:: Passage shown ::

ReasonMed: A 370K Multi-Agent Generated Dataset for Advancing Medical Reasoning
Yu Sun, Xingyu Qian, Weiwen Xu, Hao Zhang, Chenghao Xiao, Long Li, Yu Rong, Wenbing Huang, Qifeng Bai, Tingyang Xu
2025-06-15
Summary
ReasonMed is a huge medical reasoning dataset with 370,000 high-quality examples. It was created using multiple powerful language models working together to generate different detailed reasoning paths for medical questions. These reasoning paths were carefully checked and improved to make sure they were accurate and medically correct. By combining detailed thought steps with short answer summaries, ReasonMed helps train medical question-answering models to be more accurate.
What's the problem?
Current large language models are very good at subjects like math and coding, but they struggle with medical questions that need deep knowledge and careful reasoning. There was also a lack of large, carefully verified medical reasoning data to teach these models how to think through complex medical problems correctly.
What's the solution?

:::
:: Extracted information ::

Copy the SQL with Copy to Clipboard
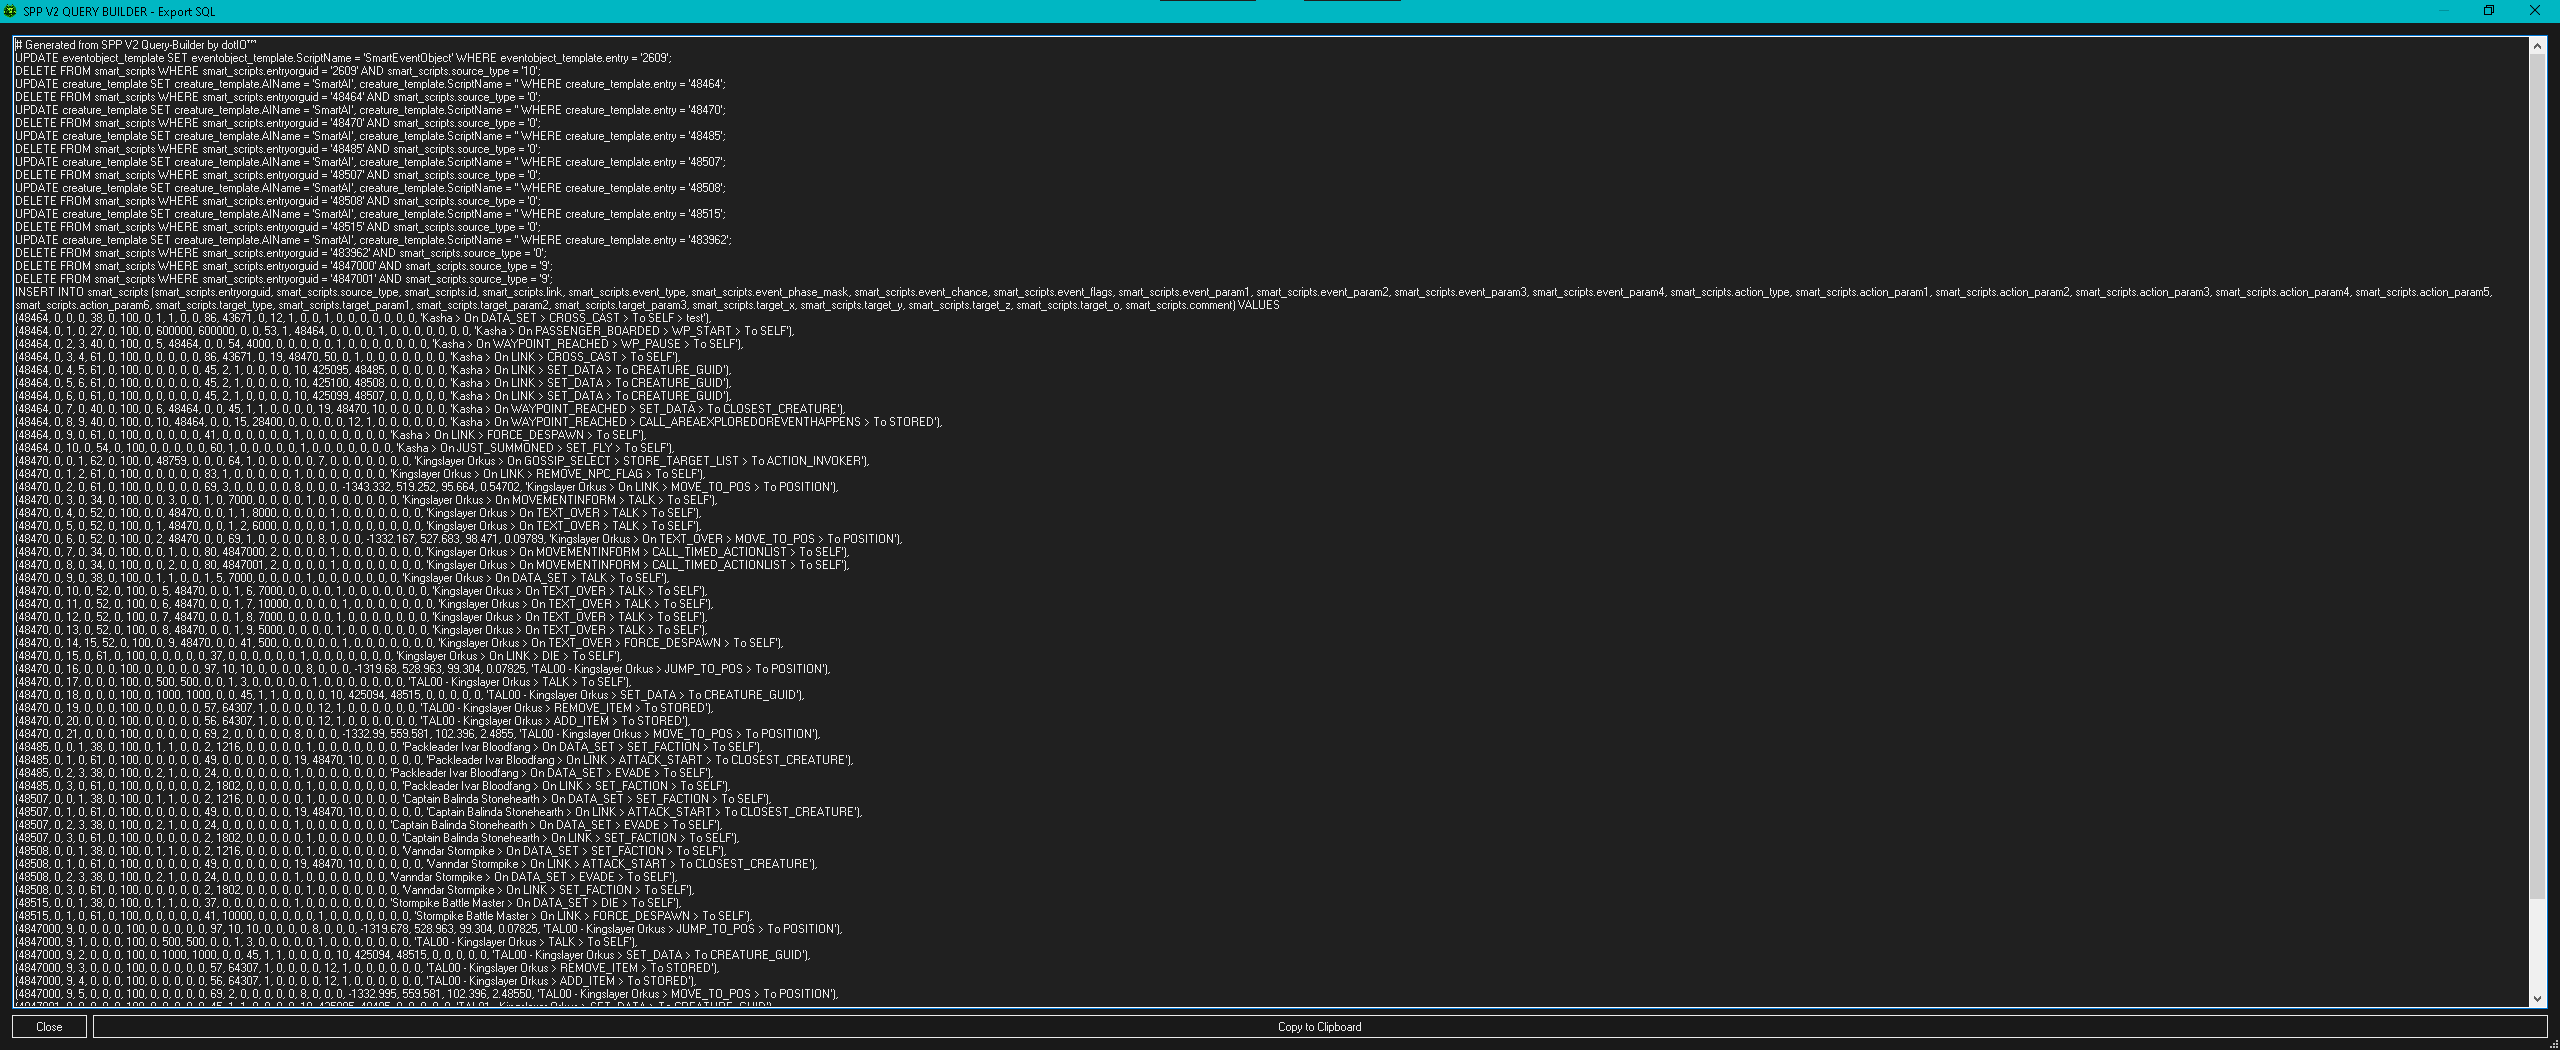The width and height of the screenshot is (2560, 1050). (1319, 1027)
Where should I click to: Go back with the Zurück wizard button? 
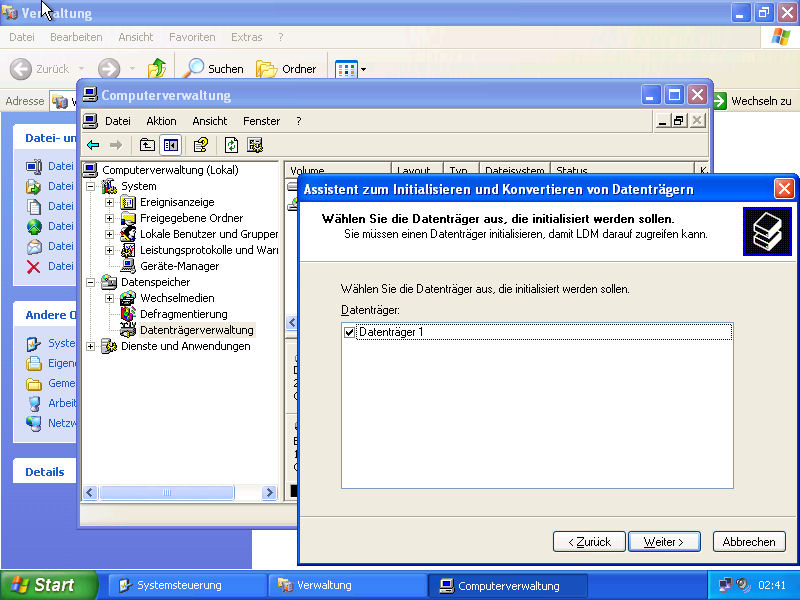pyautogui.click(x=589, y=541)
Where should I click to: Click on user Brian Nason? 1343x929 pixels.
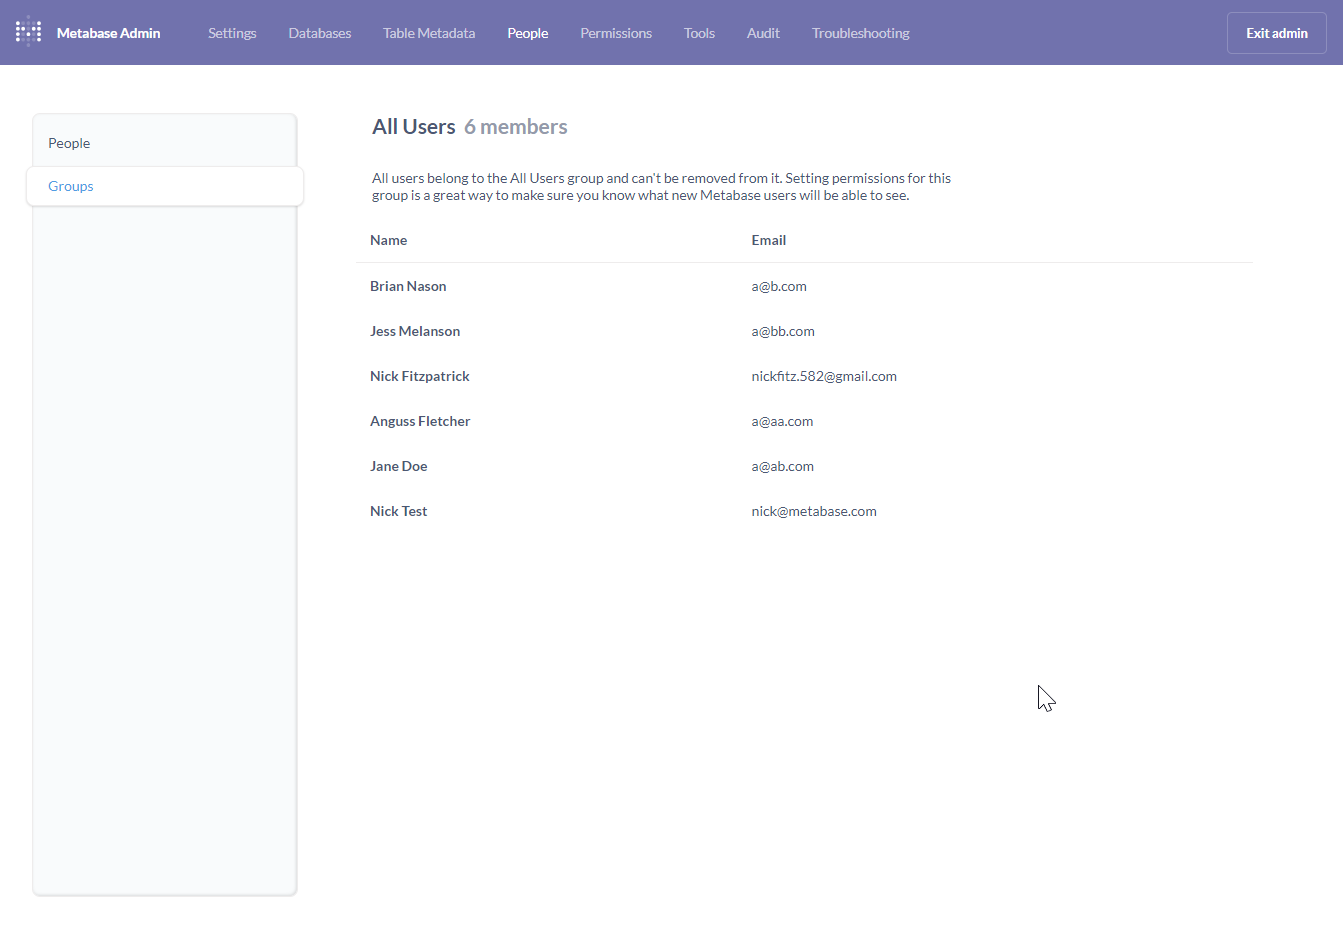click(408, 286)
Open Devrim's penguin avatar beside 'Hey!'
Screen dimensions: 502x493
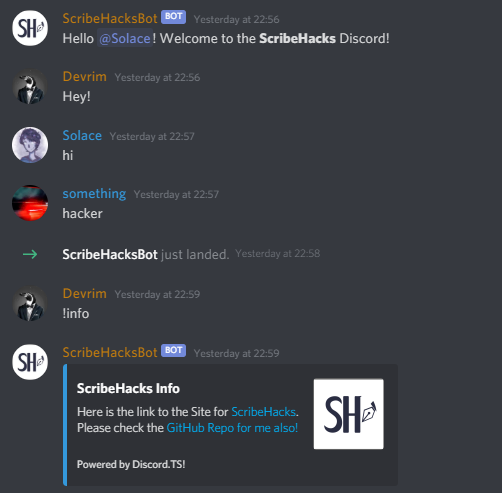tap(30, 87)
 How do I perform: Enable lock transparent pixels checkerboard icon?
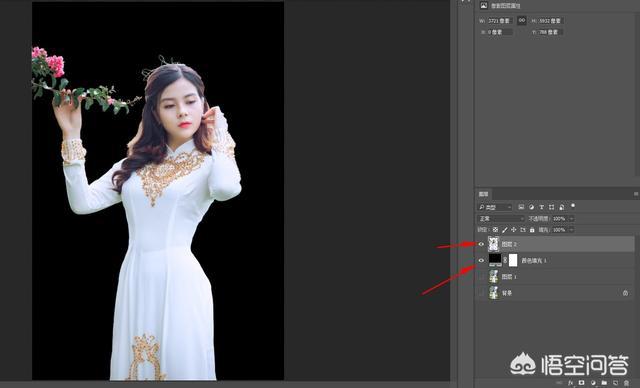(496, 230)
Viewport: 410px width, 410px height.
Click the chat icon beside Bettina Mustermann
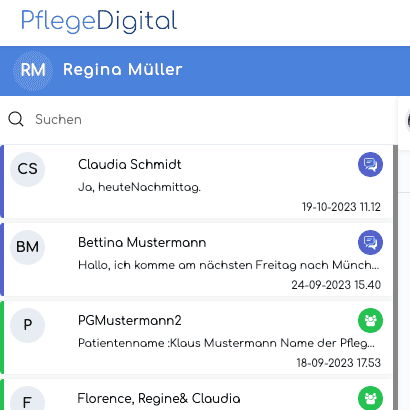(370, 242)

:::

Actions to take.
• 1. Answer from the ReasonMed summary:
(a) How many examples does the dataset contain?
(b) In which subjects are current large language models described as very good?
(c) What two things does ReasonMed combine to help train medical question-answering models?
• 2. Extend the ReasonMed summary, starting right after its final heading.
You can answer without the records.

Numbered answers.
• 1.
(a) 370,000
(b) Math and coding
(c) Detailed thought steps and short answer summaries

• 2.
The researchers made ReasonMed by having several advanced language models generate over a million potential reasoning paths for medical questions. Then they used a strong verification and error correction process to select the best 370,000 examples. They tested different ways to train models and found that using detailed reasoning steps along with concise summaries worked best. Using this method, their trained model, ReasonMed-7B, set new performance records, even beating some much larger models on medical question tests.
Why it matters?
ReasonMed is important because it provides a large, reliable, and high-quality set of medical reasoning examples that can train AI models to better understand and answer complex medical questions. This can improve the accuracy of medical AI tools, which could help doctors make better decisions and ultimately improve patient care.
Abstract
ReasonMed, a large medical reasoning dataset, enhances the accuracy of medical question answering models by combining detailed reasoning paths with concise summaries, setting new benchmarks for model performance.